Russia is using nuclear saber-rattling as a way to get leverage on Ukraine, says Jeffrey Lewis, a nuclear nonproliferation expert at the Middlebury Institute of International Studies. “The Russians are trying to hold hostage anything they can to get their way on Ukraine,” he says.
Putin’s statement came days after a U.S. proposal to allow international observers at American nuclear sites. The U.S. proposal, first reported by Bloomberg, was floated on the sidelines of an International Atomic Energy Agency meeting in Vienna last week. It would allow observers to monitor the U.S.’s so-called sub-critical experiments, arms tests that aim to verify weapons design without enough atomic material for a nuclear explosion to occur.

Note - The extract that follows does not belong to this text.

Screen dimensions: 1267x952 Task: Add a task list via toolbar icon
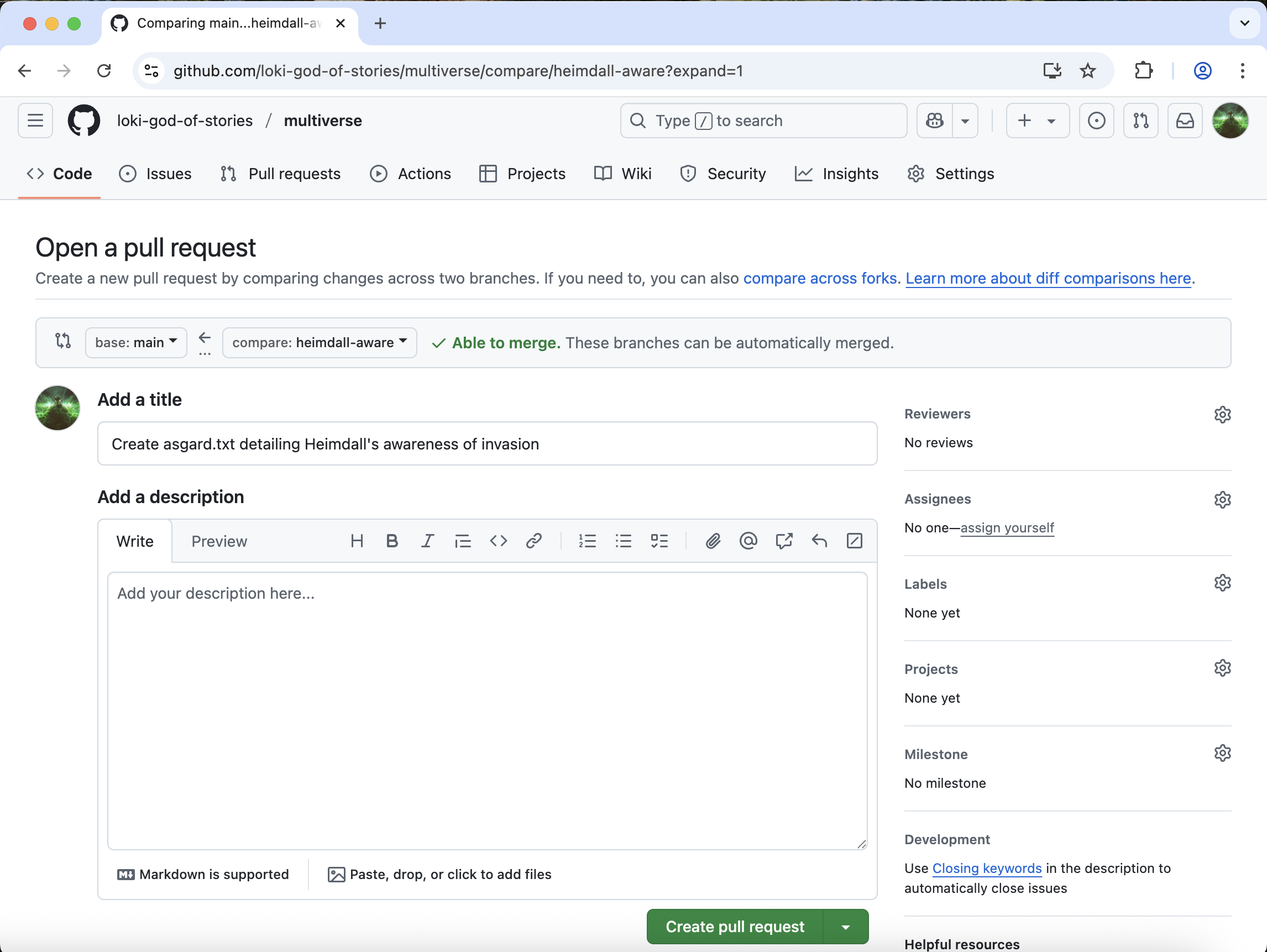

The proposal was the latest indicator of U.S. outreach on the issue. “We are open to hosting international observers for monitoring and verification research,” said National Nuclear Security Administration official Jill Hruby on June 19. She also said the Department is “open to working with others to develop a regime that would allow reciprocal observation with radiation detection equipment at each other’s subcritical experiments.”
But rather than leading to detente, the U.S. nuclear outreach has been met with new threats from Moscow. Since Russia’s full scale invasion of Ukraine on Feb. 24, 2022, arms control talks have stalled. Just months ago, President Vladimir Putin suspended New START, the last agreement with the U.S. that limited nuclear arsenals.

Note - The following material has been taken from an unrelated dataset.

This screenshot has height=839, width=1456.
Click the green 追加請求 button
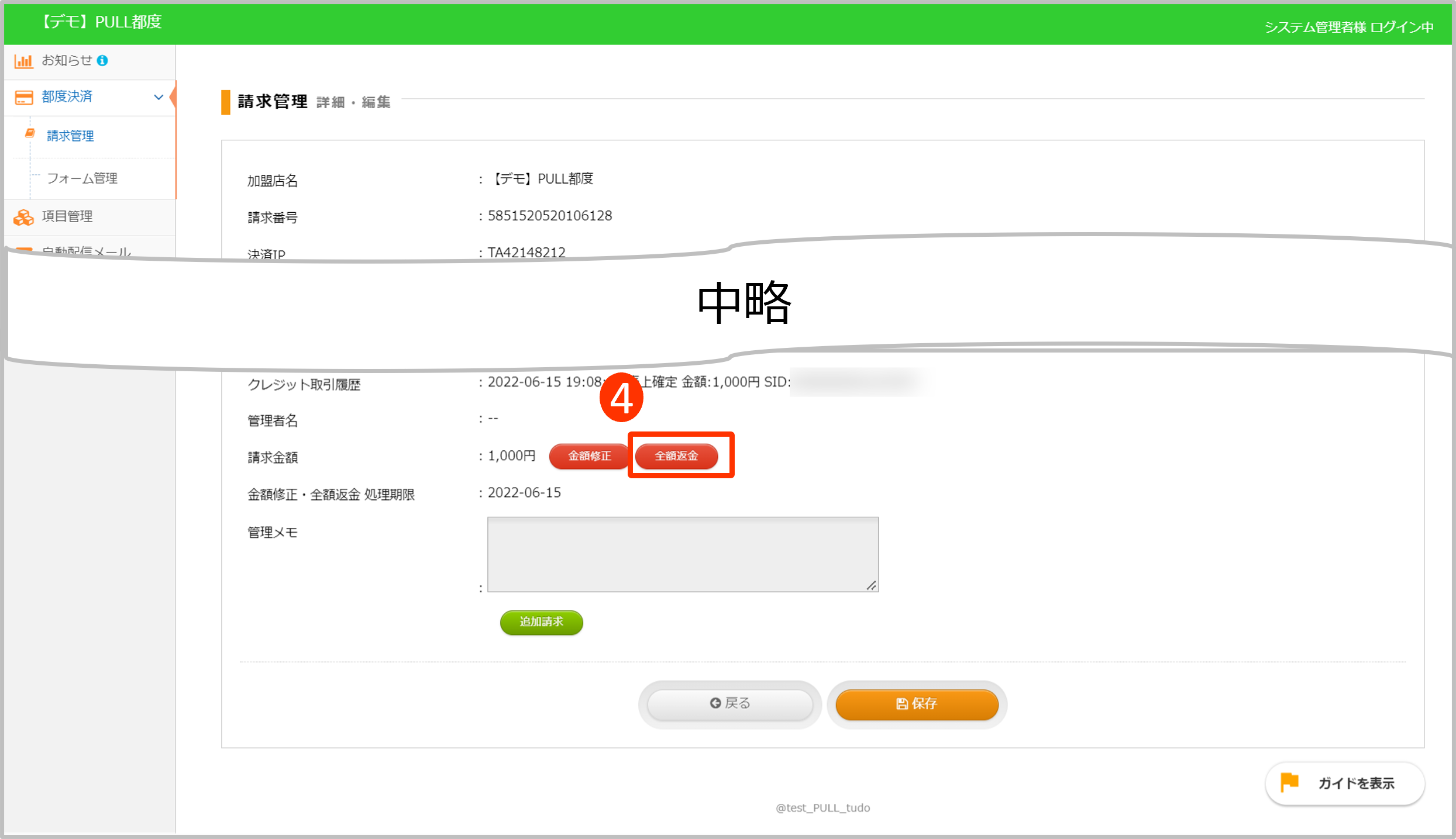541,622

Deputy Foreign Minister Sergei Ryabkov, Moscow’s top arms control negotiator, said on Oct 2. that Russia hadn’t even received a concrete proposal to participate in monitoring and verification in the U.S. but dismissed the possibility out of hand. “There can be no correction here, depending on whether certain proposals are received or not,” Rybakov said.
Russia and the U.S. continue to abide by the Comprehensive Test Ban Treaty (CTBT), which established an international legal norm against nuclear weapons testing. But the treaty does not come into force until eight key countries including the U.S. ratify the agreement. Russian officials have long maintained that negotiations about the moratorium on nuclear tests should happen after the CTBT comes into force. Russia would have treated the United States’ monitoring offer “with great skepticism even in much better times, preferring to point out that the US hasn’t ratified CTBT,” says Pavel Podvig, an expert on Russia’s nuclear policy.
In Putin’s speech at the Valdai Club, which lasted almost four hours, Putin said there was “no need” to change the country’s nuclear doctrine, but mused about revoking Russia’s ratification of the CTBT treaty. “Theoretically, it is possible to revoke the ratification of the nuclear test ban,” the Russian president said. Putin also claimed that Russia had completed a “final successful test” of an experimental nuclear-capable ballistic missile known as the Burevestnik.
With limited prospects for arms controls discussions, the U.S. and Russia look poised to continue increasing their nuclear activity on a number of fronts. Both countries, as well as China, have rapidly been expanding facilities and tunnels at their nuclear test sites in the last years, raising speculation that the world’s most powerful nuclear powers may be closer to restarting nuclear weapons testing than they have been since the 1990s.
Some experts nonetheless believe it’s worth continuing to push for negotiations, as strident announcements from Russian officials don’t necessarily align with its underlying strategic interests. “It’s in Russia’s interest as well as the United States’ interest to understand and to be assured” about each other’s nuclear programs, says Daryl G. Kimball, Executive Director of the Arms Control Association.
The United States and Russia have been able to put aside their differences to engage with each other on nuclear arms control in the past, says Kimball. In the midst of the Vietnam War, while the USSR was supplying the North Vietnamese with heavy weaponry, the first U.S.-USSR Strategic Arms Control agreement was negotiated between Moscow and Washington D.C. “The two sides sat down for weeks and weeks in Helsinki and hammered out this agreement. That’s what’s possible if the two sides recognize the value of negotiations and the nuclear constraints they can produce,” says Kimball.